Excerto do texto.
######

É inquestionável que a decisão de indeferimento do pedido de dispensa da prestação de garantia da qual o ora recorrente interpôs recurso hierárquico foi proferida no âmbito de uma execução fiscal, visando o pedido de dispensa da garantia obter precisamente a suspensão desse processo executivo. E sendo-lhe desfavorável a decisão de indeferimento do pedido de dispensa de garantia, proferida pelo órgão de execução fiscal e no âmbito desta, o requerente devia ter desde logo manifestado o seu inconformismo com a decisão proferida através de reclamação judicial, porquanto nos termos do n.º 3 do artigo 103.º da Lei Geral Tributária é esta, e não outra, a via processual que, atenta a natureza judicial do processo de execução fiscal e sua coexistente tramitação pelos serviços de finanças (cfr. o n.º 1 do artigo 103.º da LGT), foi encontrada pelo legislador para controlo judicial dos actos praticados pelo órgão de execução fiscal no processo executivo.
O facto de em causa estar um acto administrativo em matéria tributária - qualificação que, não sendo unânime, é a por nós perfilhada –, não invalida aquela conclusão, porquanto, desde que seja assegurado ao lesado meio de reacção contra os actos que lesem a sua esfera jurídica – e é-o, através da reclamação judicial prevista nos artigos 276.º e seguintes do CPPT – nada impede que sejam derrogadas as regras gerais que permitem, em regra, a impugnação administrativa das decisões finais do procedimento por meio de recurso hierárquico facultativo (artigo 80.º da LGT e 67.º do CPPT), recurso este que, em geral e precisamente em razão do seu carácter facultativo, não protela o prazo de impugnação do acto recorrido.
No caso dos autos - e talvez porque na notificação da decisão de indeferimento do seu pedido de dispensa de prestação de garantia não foi o requerente notificado dos meios de defesa ao seu dispor (cfr. fls. 134/A a 137/A do PA apenso) –, do indeferimento de tal pedido, notificado ao mandatário do recorrente em 4 de Maio de 2012, foi interposto recurso hierárquico para Director de Finanças de Vila Real em 16 de Maio de 2012 (cfr. data aposta na respectiva petição, a fls. 140-A do PA), recurso este no qual foi proferida decisão de arquivamento do procedimento em razão da inadequação do procedimento de recurso hierárquico para o controlo dos actos praticados no processo de execução fiscal (cfr. fls. 197-A do PA), sendo dessa decisão proferida no recurso hierárquico que o ora recorrente deduziu a reclamação judicial objecto nos presentes autos de indeferimento liminar.

######

Exercício proposto 1. Reproduza do texto sobre a execução fiscal o trecho que vai de "O facto de em" até "do acto recorrido.", inclusive.
Exercício proposto 2. Prossiga o texto sobre a execução fiscal a partir do ponto em que ele termina.

Excerto de dados.
######

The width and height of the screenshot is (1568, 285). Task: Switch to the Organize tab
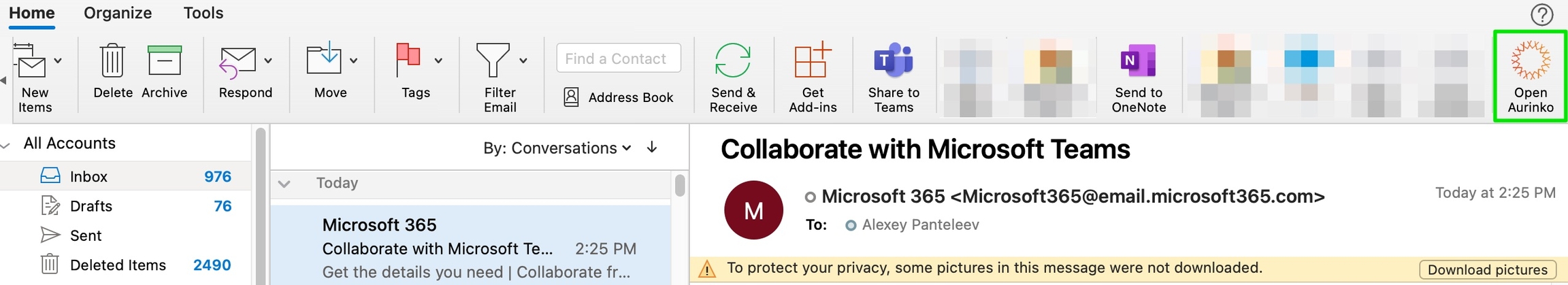pos(118,13)
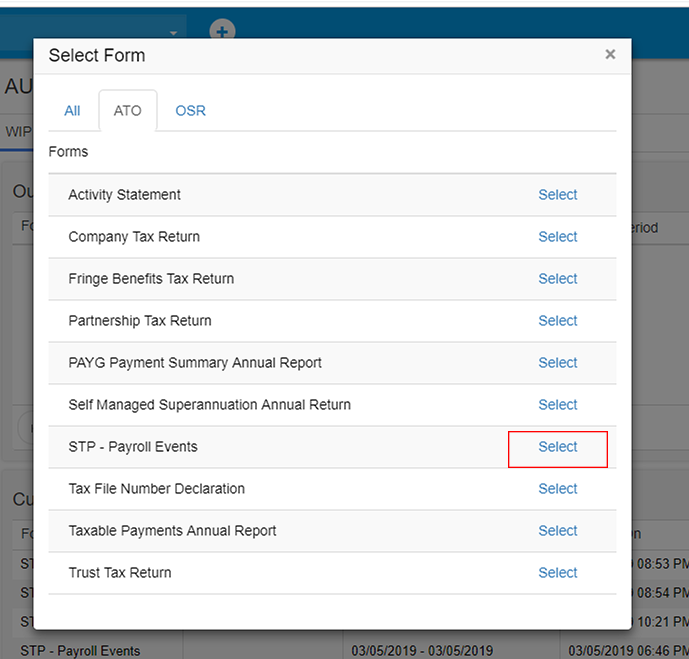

######

Resposta 1.
O facto de em causa estar um acto administrativo em matéria tributária - qualificação que, não sendo unânime, é a por nós perfilhada –, não invalida aquela conclusão, porquanto, desde que seja assegurado ao lesado meio de reacção contra os actos que lesem a sua esfera jurídica – e é-o, através da reclamação judicial prevista nos artigos 276.º e seguintes do CPPT – nada impede que sejam derrogadas as regras gerais que permitem, em regra, a impugnação administrativa das decisões finais do procedimento por meio de recurso hierárquico facultativo (artigo 80.º da LGT e 67.º do CPPT), recurso este que, em geral e precisamente em razão do seu carácter facultativo, não protela o prazo de impugnação do acto recorrido.

Resposta 2.
Ora, que tal decisão, porque lesiva, é recorrível não nos oferece dúvidas, pois que tal o impõe a Constituição da República em relação a todos os actos lesivos (artigo 268.º n.º 4 da CRP) e a decisão de arquivamento do recurso hierárquico é obviamente lesiva do direito do contribuinte de ver reapreciada a decisão de indeferimento do pedido de dispensa de prestação de garantia porquanto, atento especialmente a que a Administração tributária incumpriu o seu dever de notificar o contribuinte dos meios de defesa ao seu dispor aquando da notificação do acto de indeferimento do seu pedido de dispensa de prestação de garantias, impunha-se que convolasse o recurso hierárquico deduzido em reclamação judicial, pois que tal dever de convolação do meio impropriamente utilizado no meio julgado adequado não existe apenas no processo judicial (cfr. o artigo 97.º, n.º 3 da LGT e 98.º, n.º 4 do CPPT), mas também no procedimento administrativo (artigo 52.º da LGT), não havendo, in casu, obstáculo a essa convolação por intempestividade atenta a natureza judicial do prazo de reclamação previsto no n.º 1 do artigo 277.º do CPPT e consequente aplicabilidade a este do disposto no então artigo 145.º, n.º 5 e 6 do Código de Processo Civil – CPC (admitindo essa aplicabilidade cfr. o Acórdão deste STA de 30 de Junho de 2010, rec. n.º 488/10).
Questão é a de saber se o despacho de arquivamento poderia ter sido sindicado, como foi, através da reclamação judicial deduzida ou se devia, ao invés, ter sido sindicada através de outro meio processual (maxime a acção administrativa especial, atento a que em causa não está a legalidade de qualquer acto de liquidação – cfr. o n.º 2 do artigo 97.º do CPPT).
Considerou o juiz “a quo” que o não poderia ser através da reclamação deduzida porquanto não está legalmente prevista a possibilidade de recorrer hierarquicamente dos mesmos, pelo que é manifestamente improcedente a reclamação em causa tendo por objecto a decisão do recurso hierárquico interposto de um indeferimento de requerimento apresentado pelo reclamante.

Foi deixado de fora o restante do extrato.